Steve believes audiences instinctively know when something feels truthful.
“When they connect with it and come up to you in the street and say, ‘I couldn’t stop crying,’ or ‘I couldn’t stop laughing,’ that’s when you know you’ve done your job.”
“I do get a lot of love and respect from the public, which is lovely.”
He speaks warmly about a recent EastEnders storyline involving Nigel Bates and Alzheimer’s disease.
“Luckily, I work with brilliant Paul Bradley,” he says. “It was quite an unusual storyline.
“You don’t often get the opportunity to play a love story between two men who are getting on a bit – one nearing the end of his life. It was a love story between two older guys who adored each other.
“Sometimes you get a storyline and it connects with people. And that storyline really connected with people.”
I ask him what his favourite storyline has been.
“The alcoholism storyline I played went through all the different emotions of being inebriated,” he says. “It was hard, showing someone becoming an alcoholic. I’m not sure if it was a storyline – it went on for 20 years. It was hard, but I pulled it off.”
Pantomime may seem worlds away from the emotional intensity of EastEnders, but McFadden doesn’t see a huge difference.
“To me, it’s like therapy – a bit of light relief.”
In Beauty and the Beast, McFadden will be playing Grumblewart, a brand-new henchman created by writer and director Paul Hendy. Expect plenty of shouting, growling and opportunities for audiences to boo.
There might be a little sprinkle of Phil Mitchell. Get out of my theatre!’
Creating a memorable pantomime villain is a process that starts with Steve’s recognisable gravelly voice.

I stomp around the house and scream and shout with the script in my hand as I put together a baddie. British actress Beryl Reid believed finding the right pair of shoes was the key to discovering a character’s soul. For me, creating a character usually starts with the voice. Once I get that, the character starts coming to life.
He’s actually been taking part in pantomimes for nineteen years, breathing life into villains including Captain Hook, King Dick and Fleshcreep.
In November, he’ll be taking a break from EastEnders to rehearse for Royal & Derngate’s Christmas panto. There is a crossover period where he learns lines for both shows.
“Sometimes, I’ve got a script in one hand where I’m learning gags, and a script in the other where I’m almost killing myself.”

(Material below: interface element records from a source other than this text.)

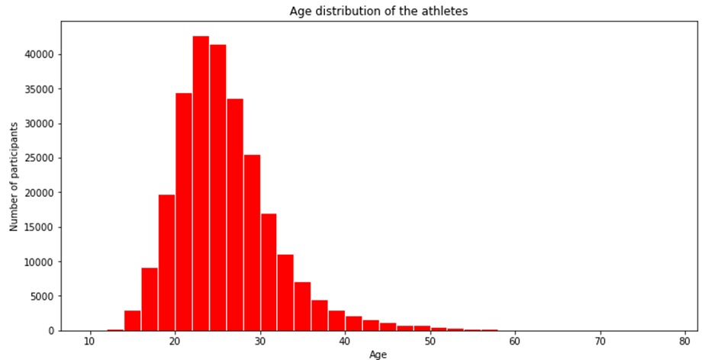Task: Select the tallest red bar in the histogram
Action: point(201,183)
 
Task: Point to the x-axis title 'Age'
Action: point(378,355)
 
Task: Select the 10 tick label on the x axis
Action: point(90,341)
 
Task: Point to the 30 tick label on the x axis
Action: point(260,341)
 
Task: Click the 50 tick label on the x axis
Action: point(430,341)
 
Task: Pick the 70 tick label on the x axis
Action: point(600,341)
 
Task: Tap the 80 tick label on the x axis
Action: point(685,341)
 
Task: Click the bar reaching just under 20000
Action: point(166,262)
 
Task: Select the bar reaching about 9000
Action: point(150,299)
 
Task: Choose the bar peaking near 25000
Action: point(252,243)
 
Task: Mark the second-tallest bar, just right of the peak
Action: point(217,188)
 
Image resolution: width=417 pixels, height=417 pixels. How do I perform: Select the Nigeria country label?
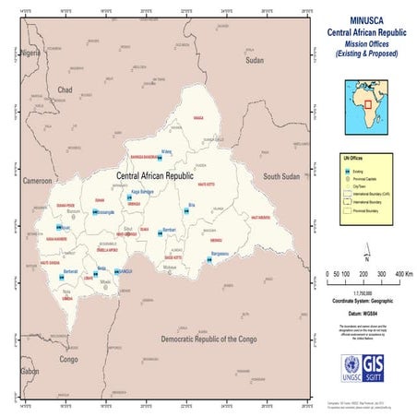(32, 53)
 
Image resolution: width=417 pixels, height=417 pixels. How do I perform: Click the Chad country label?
(65, 89)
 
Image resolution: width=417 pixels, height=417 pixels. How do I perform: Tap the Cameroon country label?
(38, 181)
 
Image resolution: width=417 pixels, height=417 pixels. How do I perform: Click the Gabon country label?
(30, 371)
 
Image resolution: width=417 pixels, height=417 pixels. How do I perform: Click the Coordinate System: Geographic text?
(365, 299)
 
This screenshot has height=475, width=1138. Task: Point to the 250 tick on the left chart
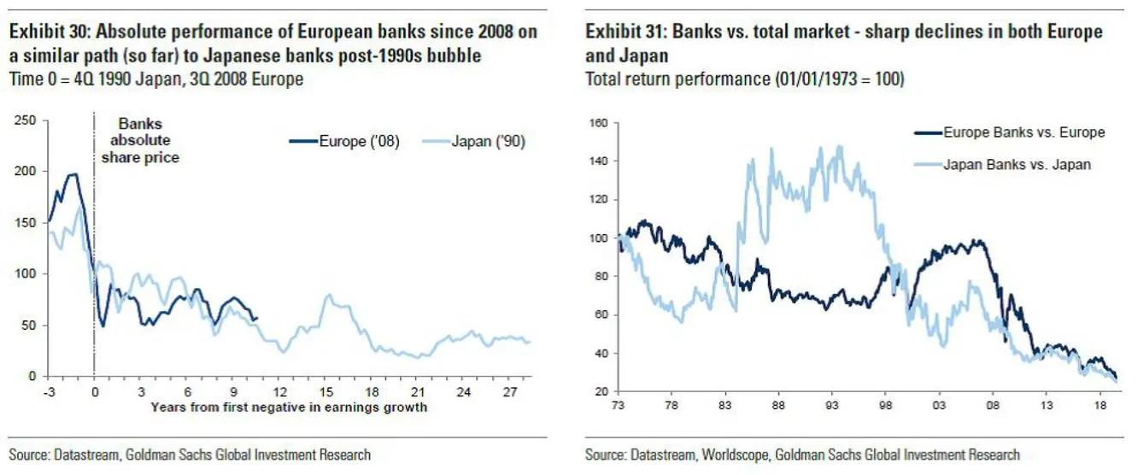point(26,120)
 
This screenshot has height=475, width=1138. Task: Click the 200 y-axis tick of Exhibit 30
point(26,172)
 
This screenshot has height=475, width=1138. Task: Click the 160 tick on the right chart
point(597,123)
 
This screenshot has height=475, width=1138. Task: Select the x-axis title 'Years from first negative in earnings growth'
point(289,408)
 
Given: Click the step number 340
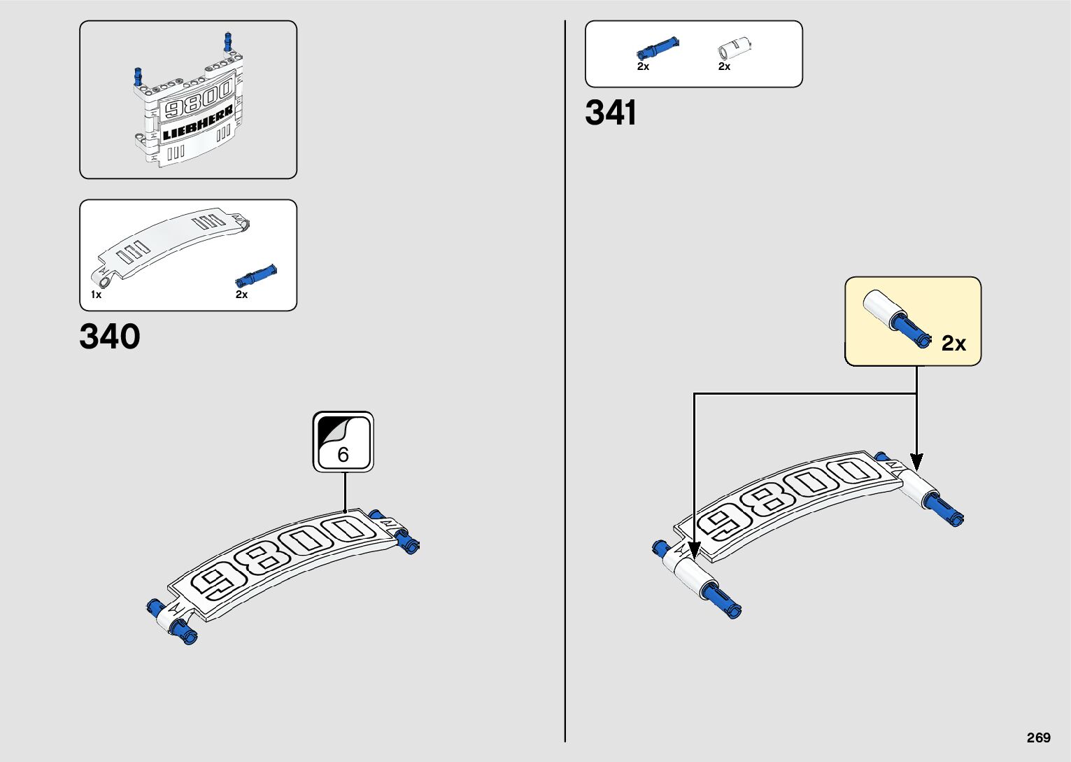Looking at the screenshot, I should (x=110, y=337).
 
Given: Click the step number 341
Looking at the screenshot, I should (x=611, y=113).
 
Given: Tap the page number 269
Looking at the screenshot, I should (x=1039, y=738).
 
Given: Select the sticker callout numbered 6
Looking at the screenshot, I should (x=343, y=442).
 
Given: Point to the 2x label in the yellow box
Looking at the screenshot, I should (x=953, y=343).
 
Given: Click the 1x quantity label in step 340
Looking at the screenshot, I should (x=96, y=295).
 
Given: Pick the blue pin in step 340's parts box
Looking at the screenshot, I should (x=256, y=275).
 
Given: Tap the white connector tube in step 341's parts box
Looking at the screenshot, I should (x=734, y=48).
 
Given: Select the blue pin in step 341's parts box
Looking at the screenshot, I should (x=657, y=48).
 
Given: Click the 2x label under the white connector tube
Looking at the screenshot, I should (x=724, y=66).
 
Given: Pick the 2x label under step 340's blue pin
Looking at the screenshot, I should (x=241, y=295).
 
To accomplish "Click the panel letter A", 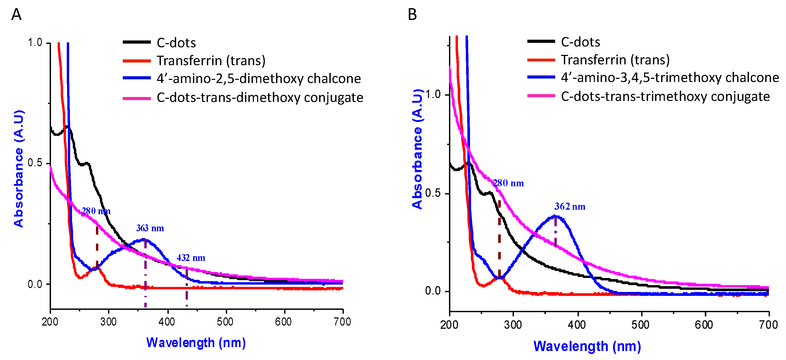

Surprisingly, with over thirty years in the business coupled with a hardman exterior, he still gets the odd flutter of nerves.
“It’s exciting and nerve-wracking when the curtain goes up,” he says. “Is it going to work?”
He pauses.
“I am looking forward to the curtain going up and being on stage with a live audience and trying to nail it.”
There is no second take. No editing suite. Every laugh, gasp and cheer happens in real time.
He will be joined on stage by Tracey Beaker star Dani Harmer, pantomime dame Sam Rabone and a whole cast of memorable characters.
“We will all be there together,” he says. Who’s coming to watch?